The entries that follow should be duplicated in full, without a single alteration.

==== EXCERPTED DATA ====

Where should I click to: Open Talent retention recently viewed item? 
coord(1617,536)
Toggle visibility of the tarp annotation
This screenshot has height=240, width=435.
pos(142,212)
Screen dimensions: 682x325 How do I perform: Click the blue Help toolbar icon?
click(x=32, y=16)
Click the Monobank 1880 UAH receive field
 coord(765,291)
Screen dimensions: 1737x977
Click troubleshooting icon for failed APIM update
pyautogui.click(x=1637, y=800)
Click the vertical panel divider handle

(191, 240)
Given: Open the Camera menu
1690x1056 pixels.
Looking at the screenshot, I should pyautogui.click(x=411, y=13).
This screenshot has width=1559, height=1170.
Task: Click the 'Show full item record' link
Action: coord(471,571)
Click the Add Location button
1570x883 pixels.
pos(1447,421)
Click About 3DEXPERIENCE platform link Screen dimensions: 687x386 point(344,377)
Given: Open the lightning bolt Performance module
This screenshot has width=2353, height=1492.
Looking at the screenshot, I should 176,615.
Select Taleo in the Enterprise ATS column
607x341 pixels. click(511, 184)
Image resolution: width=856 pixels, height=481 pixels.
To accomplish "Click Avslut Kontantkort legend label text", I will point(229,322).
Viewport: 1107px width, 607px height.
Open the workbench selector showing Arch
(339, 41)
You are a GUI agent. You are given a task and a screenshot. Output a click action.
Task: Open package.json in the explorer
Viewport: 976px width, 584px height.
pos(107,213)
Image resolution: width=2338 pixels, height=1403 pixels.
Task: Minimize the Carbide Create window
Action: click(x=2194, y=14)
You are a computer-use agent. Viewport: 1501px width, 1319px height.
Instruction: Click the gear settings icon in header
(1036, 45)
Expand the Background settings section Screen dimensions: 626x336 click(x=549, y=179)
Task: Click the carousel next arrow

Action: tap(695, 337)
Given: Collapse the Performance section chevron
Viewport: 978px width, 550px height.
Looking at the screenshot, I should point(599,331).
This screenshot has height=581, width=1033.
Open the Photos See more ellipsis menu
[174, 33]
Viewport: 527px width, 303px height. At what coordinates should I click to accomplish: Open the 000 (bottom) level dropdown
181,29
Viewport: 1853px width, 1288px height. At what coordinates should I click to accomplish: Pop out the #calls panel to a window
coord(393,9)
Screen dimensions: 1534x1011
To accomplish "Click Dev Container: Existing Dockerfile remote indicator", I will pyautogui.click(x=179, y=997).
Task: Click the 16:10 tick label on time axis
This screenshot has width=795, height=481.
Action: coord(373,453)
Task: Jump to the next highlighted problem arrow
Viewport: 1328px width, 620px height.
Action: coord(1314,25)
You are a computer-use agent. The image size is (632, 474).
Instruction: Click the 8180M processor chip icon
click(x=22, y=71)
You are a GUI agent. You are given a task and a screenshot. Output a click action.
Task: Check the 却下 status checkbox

====

> **RESPONSE AREA**:
Where should I click to: Open Talent retention recently viewed item? 
coord(1617,536)
Toggle visibility of the tarp annotation
This screenshot has height=240, width=435.
pos(142,212)
Screen dimensions: 682x325 How do I perform: Click the blue Help toolbar icon?
click(x=32, y=16)
Click the Monobank 1880 UAH receive field
 coord(765,291)
Screen dimensions: 1737x977
Click troubleshooting icon for failed APIM update
pyautogui.click(x=1637, y=800)
Click the vertical panel divider handle

(191, 240)
Given: Open the Camera menu
1690x1056 pixels.
Looking at the screenshot, I should pyautogui.click(x=411, y=13).
This screenshot has width=1559, height=1170.
Task: Click the 'Show full item record' link
Action: coord(471,571)
Click the Add Location button
1570x883 pixels.
pos(1447,421)
Click About 3DEXPERIENCE platform link Screen dimensions: 687x386 point(344,377)
Given: Open the lightning bolt Performance module
This screenshot has width=2353, height=1492.
Looking at the screenshot, I should 176,615.
Select Taleo in the Enterprise ATS column
607x341 pixels. click(511, 184)
Image resolution: width=856 pixels, height=481 pixels.
To accomplish "Click Avslut Kontantkort legend label text", I will point(229,322).
Viewport: 1107px width, 607px height.
Open the workbench selector showing Arch
(339, 41)
You are a GUI agent. You are given a task and a screenshot. Output a click action.
Task: Open package.json in the explorer
Viewport: 976px width, 584px height.
pos(107,213)
Image resolution: width=2338 pixels, height=1403 pixels.
Task: Minimize the Carbide Create window
Action: click(x=2194, y=14)
You are a computer-use agent. Viewport: 1501px width, 1319px height.
Instruction: Click the gear settings icon in header
(1036, 45)
Expand the Background settings section Screen dimensions: 626x336 click(x=549, y=179)
Task: Click the carousel next arrow

Action: tap(695, 337)
Given: Collapse the Performance section chevron
Viewport: 978px width, 550px height.
Looking at the screenshot, I should point(599,331).
This screenshot has height=581, width=1033.
Open the Photos See more ellipsis menu
[174, 33]
Viewport: 527px width, 303px height. At what coordinates should I click to accomplish: Open the 000 (bottom) level dropdown
181,29
Viewport: 1853px width, 1288px height. At what coordinates should I click to accomplish: Pop out the #calls panel to a window
coord(393,9)
Screen dimensions: 1534x1011
To accomplish "Click Dev Container: Existing Dockerfile remote indicator", I will pyautogui.click(x=179, y=997).
Task: Click the 16:10 tick label on time axis
This screenshot has width=795, height=481.
Action: coord(373,453)
Task: Jump to the next highlighted problem arrow
Viewport: 1328px width, 620px height.
Action: coord(1314,25)
You are a computer-use agent. The image size is (632, 474).
Instruction: Click the 8180M processor chip icon
click(x=22, y=71)
You are a GUI agent. You are given a task and a screenshot. Output a click action.
Task: Check the 却下 status checkbox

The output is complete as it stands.